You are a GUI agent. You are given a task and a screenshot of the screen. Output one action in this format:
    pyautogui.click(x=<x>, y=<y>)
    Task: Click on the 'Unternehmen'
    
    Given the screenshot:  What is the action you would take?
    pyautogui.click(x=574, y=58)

◆ ◆ ◆ ◆

Copy out every line of the records above verbatim, preserving their order, indentation, and spacing.

You are a GUI agent. You are given a task and a screenshot of the screen. Output one action in this format:
    pyautogui.click(x=<x>, y=<y>)
    Task: Click on the 'Unternehmen'
    
    Given the screenshot:  What is the action you would take?
    pyautogui.click(x=574, y=58)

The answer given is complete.